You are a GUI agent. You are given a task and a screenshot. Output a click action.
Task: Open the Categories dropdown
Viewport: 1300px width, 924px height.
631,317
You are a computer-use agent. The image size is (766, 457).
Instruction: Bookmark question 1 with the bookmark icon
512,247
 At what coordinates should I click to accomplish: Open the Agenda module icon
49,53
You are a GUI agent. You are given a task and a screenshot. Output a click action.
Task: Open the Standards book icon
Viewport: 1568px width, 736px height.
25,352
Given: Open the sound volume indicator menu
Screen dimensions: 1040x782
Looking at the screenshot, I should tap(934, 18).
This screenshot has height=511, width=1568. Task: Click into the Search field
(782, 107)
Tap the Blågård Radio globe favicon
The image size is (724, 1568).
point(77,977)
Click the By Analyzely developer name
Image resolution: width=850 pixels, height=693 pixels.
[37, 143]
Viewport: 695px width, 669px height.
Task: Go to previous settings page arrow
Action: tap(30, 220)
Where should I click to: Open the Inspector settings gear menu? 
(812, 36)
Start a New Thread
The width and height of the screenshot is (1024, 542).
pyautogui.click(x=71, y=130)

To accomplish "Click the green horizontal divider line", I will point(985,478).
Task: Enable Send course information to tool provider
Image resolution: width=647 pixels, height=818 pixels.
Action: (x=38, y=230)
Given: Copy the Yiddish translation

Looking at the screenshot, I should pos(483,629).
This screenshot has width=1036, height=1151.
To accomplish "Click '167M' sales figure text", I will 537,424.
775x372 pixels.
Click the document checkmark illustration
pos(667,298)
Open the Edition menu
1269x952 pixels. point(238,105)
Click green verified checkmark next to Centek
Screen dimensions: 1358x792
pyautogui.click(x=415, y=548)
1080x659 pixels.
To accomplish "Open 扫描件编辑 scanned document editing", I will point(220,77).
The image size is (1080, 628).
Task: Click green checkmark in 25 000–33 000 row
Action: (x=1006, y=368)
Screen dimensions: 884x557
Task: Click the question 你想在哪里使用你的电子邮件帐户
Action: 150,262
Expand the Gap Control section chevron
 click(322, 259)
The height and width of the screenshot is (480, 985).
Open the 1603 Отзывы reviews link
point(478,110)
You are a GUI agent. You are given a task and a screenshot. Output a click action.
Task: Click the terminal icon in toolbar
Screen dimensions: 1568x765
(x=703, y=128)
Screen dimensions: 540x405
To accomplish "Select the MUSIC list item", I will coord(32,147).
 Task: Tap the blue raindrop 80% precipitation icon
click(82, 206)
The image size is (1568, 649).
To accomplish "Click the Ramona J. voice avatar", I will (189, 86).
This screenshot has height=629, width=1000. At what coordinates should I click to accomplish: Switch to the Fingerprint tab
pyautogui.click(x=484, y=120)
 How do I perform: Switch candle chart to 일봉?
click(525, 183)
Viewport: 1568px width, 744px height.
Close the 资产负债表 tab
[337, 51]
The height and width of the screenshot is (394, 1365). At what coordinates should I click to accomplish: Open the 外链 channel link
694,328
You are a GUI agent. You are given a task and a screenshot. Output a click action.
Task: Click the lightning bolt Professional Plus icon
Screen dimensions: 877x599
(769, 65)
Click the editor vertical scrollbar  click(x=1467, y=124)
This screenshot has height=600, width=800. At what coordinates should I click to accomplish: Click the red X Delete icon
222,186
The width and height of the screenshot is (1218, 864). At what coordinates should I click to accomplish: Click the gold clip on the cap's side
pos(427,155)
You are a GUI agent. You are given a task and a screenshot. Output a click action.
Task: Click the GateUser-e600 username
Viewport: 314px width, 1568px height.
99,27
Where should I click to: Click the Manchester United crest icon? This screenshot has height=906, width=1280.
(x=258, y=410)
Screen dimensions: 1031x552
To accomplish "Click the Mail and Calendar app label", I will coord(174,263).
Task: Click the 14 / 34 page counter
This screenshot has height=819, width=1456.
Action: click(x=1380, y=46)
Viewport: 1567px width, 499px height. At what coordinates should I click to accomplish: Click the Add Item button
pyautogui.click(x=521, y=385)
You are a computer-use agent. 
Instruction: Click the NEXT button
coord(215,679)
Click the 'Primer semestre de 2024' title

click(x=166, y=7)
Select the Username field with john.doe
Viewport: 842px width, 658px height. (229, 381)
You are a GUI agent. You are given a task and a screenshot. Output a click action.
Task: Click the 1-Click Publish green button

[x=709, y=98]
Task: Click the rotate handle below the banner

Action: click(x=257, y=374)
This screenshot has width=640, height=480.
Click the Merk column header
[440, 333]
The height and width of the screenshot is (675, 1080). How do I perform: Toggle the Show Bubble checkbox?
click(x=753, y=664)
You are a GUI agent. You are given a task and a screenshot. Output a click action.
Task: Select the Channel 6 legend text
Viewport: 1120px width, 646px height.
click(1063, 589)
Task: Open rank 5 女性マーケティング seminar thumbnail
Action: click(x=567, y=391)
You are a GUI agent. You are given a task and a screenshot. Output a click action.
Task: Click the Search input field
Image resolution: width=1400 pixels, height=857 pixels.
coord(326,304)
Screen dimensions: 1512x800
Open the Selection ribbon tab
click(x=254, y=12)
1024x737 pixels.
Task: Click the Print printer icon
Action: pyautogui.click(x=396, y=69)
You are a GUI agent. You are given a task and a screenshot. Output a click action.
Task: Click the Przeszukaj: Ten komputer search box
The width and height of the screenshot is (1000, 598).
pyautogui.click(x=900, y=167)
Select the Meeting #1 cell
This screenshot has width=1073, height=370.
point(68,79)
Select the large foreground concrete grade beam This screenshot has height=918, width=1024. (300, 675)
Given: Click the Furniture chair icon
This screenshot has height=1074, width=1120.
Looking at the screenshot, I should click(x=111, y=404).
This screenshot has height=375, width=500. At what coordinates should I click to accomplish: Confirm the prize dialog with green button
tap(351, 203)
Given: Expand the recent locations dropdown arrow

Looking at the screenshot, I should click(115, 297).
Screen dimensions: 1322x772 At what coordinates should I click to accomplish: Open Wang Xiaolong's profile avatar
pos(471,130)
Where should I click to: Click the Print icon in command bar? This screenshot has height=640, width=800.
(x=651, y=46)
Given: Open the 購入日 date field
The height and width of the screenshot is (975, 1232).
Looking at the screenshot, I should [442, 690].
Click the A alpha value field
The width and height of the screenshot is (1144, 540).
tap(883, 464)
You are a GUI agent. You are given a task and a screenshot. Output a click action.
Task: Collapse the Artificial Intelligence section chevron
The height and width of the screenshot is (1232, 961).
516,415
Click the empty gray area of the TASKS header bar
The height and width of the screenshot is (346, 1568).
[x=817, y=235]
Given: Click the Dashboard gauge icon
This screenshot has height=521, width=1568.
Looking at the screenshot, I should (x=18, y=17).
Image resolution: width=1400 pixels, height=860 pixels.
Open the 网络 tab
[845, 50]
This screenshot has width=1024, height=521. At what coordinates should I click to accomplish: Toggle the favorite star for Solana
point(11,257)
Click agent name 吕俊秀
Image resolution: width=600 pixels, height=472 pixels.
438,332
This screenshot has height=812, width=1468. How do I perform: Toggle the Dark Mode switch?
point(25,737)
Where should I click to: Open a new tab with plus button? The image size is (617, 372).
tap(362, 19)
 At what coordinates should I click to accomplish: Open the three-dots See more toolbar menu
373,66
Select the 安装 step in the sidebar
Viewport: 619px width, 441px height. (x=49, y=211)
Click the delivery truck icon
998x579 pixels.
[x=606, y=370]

○ ○ ○ ○

* [Required action] Retype all the records, matching them exactly.

* [Result for this task]
You are a GUI agent. You are given a task and a screenshot. Output a click action.
Task: Open the Categories dropdown
Viewport: 1300px width, 924px height.
631,317
You are a computer-use agent. The image size is (766, 457).
Instruction: Bookmark question 1 with the bookmark icon
512,247
 At what coordinates should I click to accomplish: Open the Agenda module icon
49,53
You are a GUI agent. You are given a task and a screenshot. Output a click action.
Task: Open the Standards book icon
Viewport: 1568px width, 736px height.
25,352
Given: Open the sound volume indicator menu
Screen dimensions: 1040x782
Looking at the screenshot, I should tap(934, 18).
This screenshot has height=511, width=1568. Task: Click into the Search field
(782, 107)
Tap the Blågård Radio globe favicon
The image size is (724, 1568).
point(77,977)
Click the By Analyzely developer name
Image resolution: width=850 pixels, height=693 pixels.
[37, 143]
Viewport: 695px width, 669px height.
Task: Go to previous settings page arrow
Action: tap(30, 220)
Where should I click to: Open the Inspector settings gear menu? 
(812, 36)
Start a New Thread
The width and height of the screenshot is (1024, 542).
pyautogui.click(x=71, y=130)

To accomplish "Click the green horizontal divider line", I will point(985,478).
Task: Enable Send course information to tool provider
Image resolution: width=647 pixels, height=818 pixels.
Action: (x=38, y=230)
Given: Copy the Yiddish translation

Looking at the screenshot, I should pos(483,629).
This screenshot has width=1036, height=1151.
To accomplish "Click '167M' sales figure text", I will 537,424.
775x372 pixels.
Click the document checkmark illustration
pos(667,298)
Open the Edition menu
1269x952 pixels. point(238,105)
Click green verified checkmark next to Centek
Screen dimensions: 1358x792
pyautogui.click(x=415, y=548)
1080x659 pixels.
To accomplish "Open 扫描件编辑 scanned document editing", I will point(220,77).
The image size is (1080, 628).
Task: Click green checkmark in 25 000–33 000 row
Action: (x=1006, y=368)
Screen dimensions: 884x557
Task: Click the question 你想在哪里使用你的电子邮件帐户
Action: 150,262
Expand the Gap Control section chevron
 click(322, 259)
The height and width of the screenshot is (480, 985).
Open the 1603 Отзывы reviews link
point(478,110)
You are a GUI agent. You are given a task and a screenshot. Output a click action.
Task: Click the terminal icon in toolbar
Screen dimensions: 1568x765
(x=703, y=128)
Screen dimensions: 540x405
To accomplish "Select the MUSIC list item", I will coord(32,147).
 Task: Tap the blue raindrop 80% precipitation icon
click(82, 206)
The image size is (1568, 649).
To accomplish "Click the Ramona J. voice avatar", I will (189, 86).
This screenshot has height=629, width=1000. At what coordinates should I click to accomplish: Switch to the Fingerprint tab
pyautogui.click(x=484, y=120)
 How do I perform: Switch candle chart to 일봉?
click(525, 183)
Viewport: 1568px width, 744px height.
Close the 资产负债表 tab
[337, 51]
The height and width of the screenshot is (394, 1365). At what coordinates should I click to accomplish: Open the 外链 channel link
694,328
You are a GUI agent. You are given a task and a screenshot. Output a click action.
Task: Click the lightning bolt Professional Plus icon
Screen dimensions: 877x599
(769, 65)
Click the editor vertical scrollbar  click(x=1467, y=124)
This screenshot has height=600, width=800. At what coordinates should I click to accomplish: Click the red X Delete icon
222,186
The width and height of the screenshot is (1218, 864). At what coordinates should I click to accomplish: Click the gold clip on the cap's side
pos(427,155)
You are a GUI agent. You are given a task and a screenshot. Output a click action.
Task: Click the GateUser-e600 username
Viewport: 314px width, 1568px height.
99,27
Where should I click to: Click the Manchester United crest icon? This screenshot has height=906, width=1280.
(x=258, y=410)
Screen dimensions: 1031x552
To accomplish "Click the Mail and Calendar app label", I will coord(174,263).
Task: Click the 14 / 34 page counter
This screenshot has height=819, width=1456.
Action: click(x=1380, y=46)
Viewport: 1567px width, 499px height. At what coordinates should I click to accomplish: Click the Add Item button
pyautogui.click(x=521, y=385)
You are a computer-use agent. 
Instruction: Click the NEXT button
coord(215,679)
Click the 'Primer semestre de 2024' title

click(x=166, y=7)
Select the Username field with john.doe
Viewport: 842px width, 658px height. (229, 381)
You are a GUI agent. You are given a task and a screenshot. Output a click action.
Task: Click the 1-Click Publish green button

[x=709, y=98]
Task: Click the rotate handle below the banner

Action: click(x=257, y=374)
This screenshot has width=640, height=480.
Click the Merk column header
[440, 333]
The height and width of the screenshot is (675, 1080). How do I perform: Toggle the Show Bubble checkbox?
click(x=753, y=664)
You are a GUI agent. You are given a task and a screenshot. Output a click action.
Task: Select the Channel 6 legend text
Viewport: 1120px width, 646px height.
click(1063, 589)
Task: Open rank 5 女性マーケティング seminar thumbnail
Action: click(x=567, y=391)
You are a GUI agent. You are given a task and a screenshot. Output a click action.
Task: Click the Search input field
Image resolution: width=1400 pixels, height=857 pixels.
coord(326,304)
Screen dimensions: 1512x800
Open the Selection ribbon tab
click(x=254, y=12)
1024x737 pixels.
Task: Click the Print printer icon
Action: pyautogui.click(x=396, y=69)
You are a GUI agent. You are given a task and a screenshot. Output a click action.
Task: Click the Przeszukaj: Ten komputer search box
The width and height of the screenshot is (1000, 598).
pyautogui.click(x=900, y=167)
Select the Meeting #1 cell
This screenshot has width=1073, height=370.
point(68,79)
Select the large foreground concrete grade beam This screenshot has height=918, width=1024. (300, 675)
Given: Click the Furniture chair icon
This screenshot has height=1074, width=1120.
Looking at the screenshot, I should click(x=111, y=404).
This screenshot has height=375, width=500. At what coordinates should I click to accomplish: Confirm the prize dialog with green button
tap(351, 203)
Given: Expand the recent locations dropdown arrow

Looking at the screenshot, I should click(115, 297).
Screen dimensions: 1322x772 At what coordinates should I click to accomplish: Open Wang Xiaolong's profile avatar
pos(471,130)
Where should I click to: Click the Print icon in command bar? This screenshot has height=640, width=800.
(x=651, y=46)
Given: Open the 購入日 date field
The height and width of the screenshot is (975, 1232).
Looking at the screenshot, I should [442, 690].
Click the A alpha value field
The width and height of the screenshot is (1144, 540).
tap(883, 464)
You are a GUI agent. You are given a task and a screenshot. Output a click action.
Task: Collapse the Artificial Intelligence section chevron
The height and width of the screenshot is (1232, 961).
516,415
Click the empty gray area of the TASKS header bar
The height and width of the screenshot is (346, 1568).
[x=817, y=235]
Given: Click the Dashboard gauge icon
This screenshot has height=521, width=1568.
Looking at the screenshot, I should (x=18, y=17).
Image resolution: width=1400 pixels, height=860 pixels.
Open the 网络 tab
[845, 50]
This screenshot has width=1024, height=521. At what coordinates should I click to accomplish: Toggle the favorite star for Solana
point(11,257)
Click agent name 吕俊秀
Image resolution: width=600 pixels, height=472 pixels.
438,332
This screenshot has height=812, width=1468. How do I perform: Toggle the Dark Mode switch?
point(25,737)
Where should I click to: Open a new tab with plus button? The image size is (617, 372).
tap(362, 19)
 At what coordinates should I click to accomplish: Open the three-dots See more toolbar menu
373,66
Select the 安装 step in the sidebar
Viewport: 619px width, 441px height. (x=49, y=211)
Click the delivery truck icon
998x579 pixels.
[x=606, y=370]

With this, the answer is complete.